The GOES-East weather satellite captures the band of lake-effect snow from sunrise through early afternoon Friday. (College of DuPage/NOAA)

“With Copenhagen, that’s just overnight,” said Aaron Reynolds, a meteorologist with the National Weather Service in Buffalo. “They could have more than that right now.”

Watertown itself had a reading of 28.3 inches as of midday Friday. Overnight, 17.1 inches was recorded just south of town, while east of the city had picked up eight inches. Snowfall amounts can vary wildly in lake-effect snow environments. Carthage had about two feet.

Meanwhile, the National Weather Service is forecasting another 12 to 18 inches in spots through Friday evening, with a touch more possible during the overnight. It’s not out of the question that one small area winds up with a four-foot jackpot of snow.

The blizzard is the product of a perfect recipe for lake-effect snow production. Strong west-southwesterly winds blowing down the length of the lake scoop up readily available moisture. Bitterly cold air just above the surface allows air in contact with the lake to rise. And abnormally low ice cover on the Great Lakes has exposed the above-freezing water to juice up the air above, allowing the lake-effect “machine” to efficiently convert Great Lakes moisture into piles of snow.

Winds gusted to 56 mph in Watertown on Thursday afternoon and continued to gust over 40 mph much of Thursday night.

For a location to meet blizzard criteria, it must record sustained winds or frequent gusts at or above 35 mph for at least three consecutive hours, coincident with considerable falling or blowing snow reducing visibility below a quarter mile. Watertown has recorded those conditions for 15 hours since Thursday, with up to six hours consecutively.

At 3 a.m. Friday, the airport’s observation was “thunderstorm in vicinity, light snow, and breezy.” More than a dozen cloud-to-ground lightning strikes have been detected within the lake-effect band.

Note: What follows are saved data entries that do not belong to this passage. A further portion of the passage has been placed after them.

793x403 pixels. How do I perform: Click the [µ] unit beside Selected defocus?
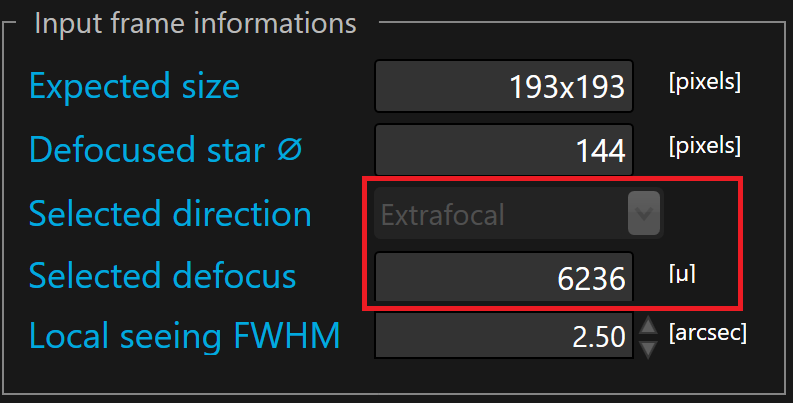[x=682, y=274]
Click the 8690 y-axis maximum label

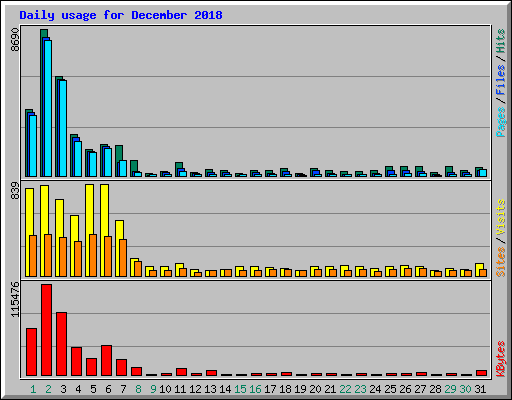pos(15,40)
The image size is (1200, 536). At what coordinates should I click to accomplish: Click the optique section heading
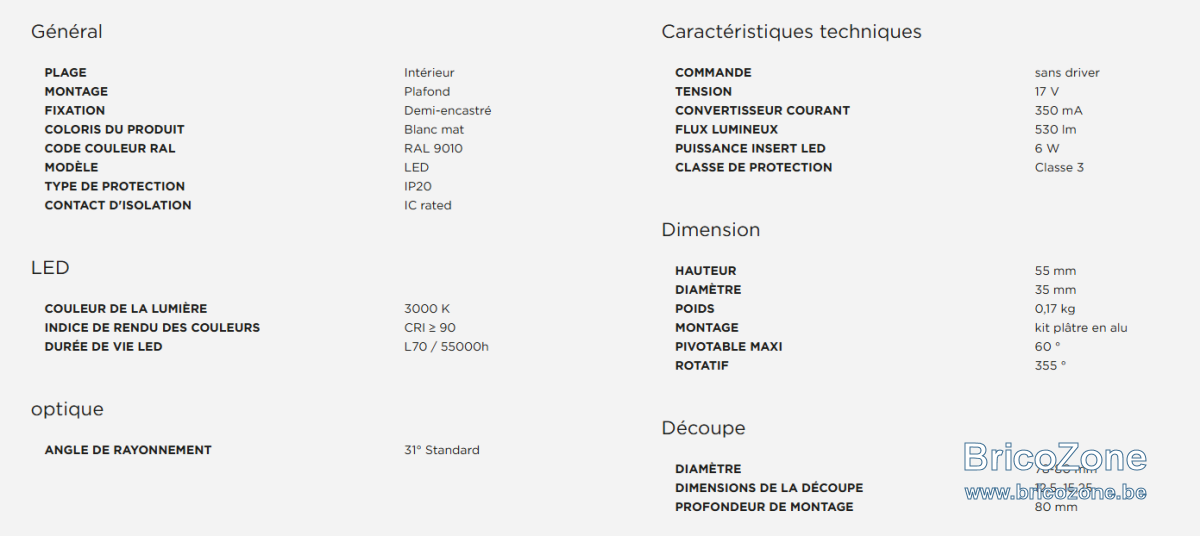pyautogui.click(x=67, y=410)
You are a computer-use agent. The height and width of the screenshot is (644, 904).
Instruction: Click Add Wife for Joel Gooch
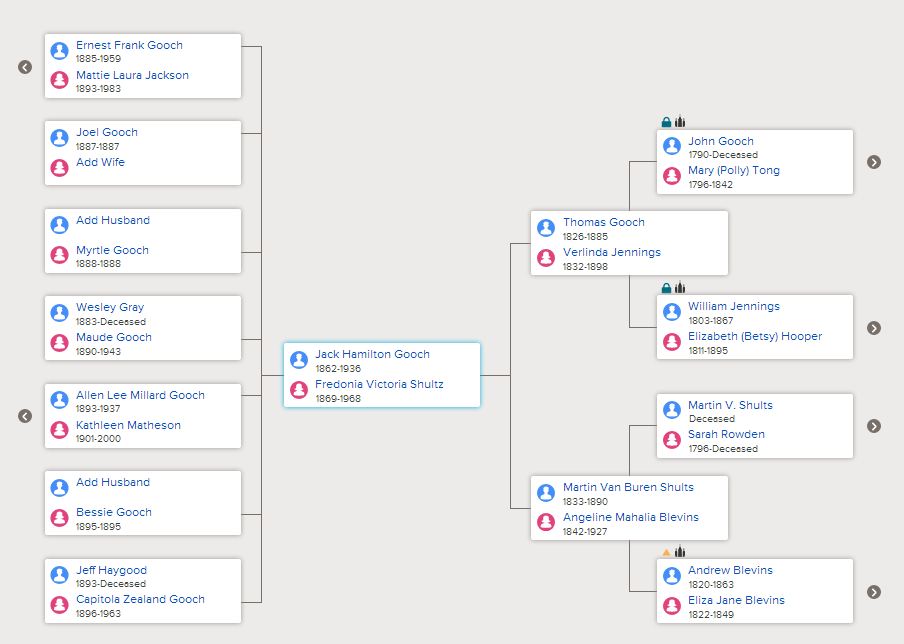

The main lake-effect snow band was only 18 miles wide Friday afternoon. The band is expected to remain roughly in place through mid- to late evening before a change in wind direction shoves it to the south and east. Until then, Reynolds says, another 12 to 18 inches is “easily” possible, with a few four-foot snow totals “not out of the question.”

Intense lake-effect bands are generally more common at the start of the season over Lake Erie; in November 2014, some places near Buffalo picked up seven feet of snow in roughly a week.

The lake effect can occasionally continue even into February or March off Lake Ontario. That’s thanks to the lake’s depth.

“Lake Ontario is a very, very deep lake,” Reynolds explained. “It doesn’t freeze over like Lake Erie does. I can’t remember the last time … there was ice at the center of the lake.”


The National Weather Service's original forecast for hefty lake-effect snow through Saturday called for as much as 40 inches. That number will probably be beaten. (WeatherBell)

Once the snow finally comes to an end, the concern will pivot to inland flooding. Temperatures next week will warm into the mid- to upper 40s, with rain in the forecast by Monday. A freshly fallen and rapidly melting snowpack absorbing rainwater generally sets the stage for river flooding.

“Up in there, they have the Black River Valley near the Tug Hill [Plateau],” Reynolds explained. “You get some rain, it’s not a good combination. It tends to cause some problems with flooding.”

His office is hoping for a slow “melt-off,” but only time will tell.